Happy Tail for Pippa

It’s so hard to write down how much someone means to you. I saw your photo online and just knew that we were meant to be together, that we needed each other. I remember when I met you, you were so so tiny! I couldn’t believe it. You just pranced around the farm so carefree. So much space! You were glowing. And I got to keep you, that very day; it felt so surreal.

My mom came over to meet you and you loved her. You were like “let’s go home, you’ll be my mom now”. I was like wait a minute here! You’d always go next door to see her. I’d find you on her porch or even inside, right on the couch. Everyone that met you couldn’t help but love you. I could never wrap my head around how someone gave you up. My heart would absolutely shatter without you…and it has.

You were made for life on the farm. You got to follow that nose and you followed it everywhere! I’d be sick looking for where you took off to. I’d search and search. Sometimes I’d find you in the woods where you had a cat treed or sometimes in the pasture, laying next to a cow, a large cow. I would say “just back away from the cow, come on girl!” and you’d look at me like “what?! we’re the same, see, we even have the same colors”.

Your heart was so big. You never chased those cats with bad intentions, the minute one of them trusted you enough to let you near, you were snuggling. And oh how you loved your toys. You’d never leave the house without trying to bring one with you! And you didn’t destroy them, you wanted to keep them always. Whenever I’d go rummaging in the summer, I’d buy all the nicest stuff animals I could find, to surprise you with. You would try to gather them all in your mouth at one time. I’d find them piled up in a corner somewhere, just in case your brother wanted to play with them too; you’d share your bed but to share a toy was asking a little too much!

Part of my intention when adopting you, was so Basil, would have a companion. I was gone all the time with work and school. I wanted someone to keep him company. He didn’t generally like anyone but me. But, you grew on him quickly and you guys brought out the best in each other. You were so understanding and calm.
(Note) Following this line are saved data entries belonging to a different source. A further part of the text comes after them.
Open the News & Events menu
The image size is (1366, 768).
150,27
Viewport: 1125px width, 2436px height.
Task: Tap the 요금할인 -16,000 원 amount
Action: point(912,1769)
You didn’t let his grumpiness rattle you. Soon, I’d find you had climbed into the same kennel beside him. That was an amazing feat! You’d spin circles enticing him to play. You’d go on so many adventures together in the surrounding woods, tracking things, alerting each other to a new and exciting scent. He’d get you to howl, I don’t know if you were taught that it was bad, but you didn’t spontaneously do it…and he would start and get so passionate that he would draw it out of you. He taught you how to knock on the door when you needed to go potty and knock once again when you were ready to be let in. He taught you that car rides were a thing to look forward to. It was so special to see you guys grow. I often picture you guys together now, reunited; so young, vibrant, and just happy again.

I’ve sat down to write this “happy tail” so many times, because you truly made my life so much better and I’ll forever be thankful for you. I’d also like to thank 4 Luv of Dog Rescue for bringing us together. You were a special and kind soul and I’ll fill the hole you left in my heart with all the memories I made with you, memories that I’ll forever cherish.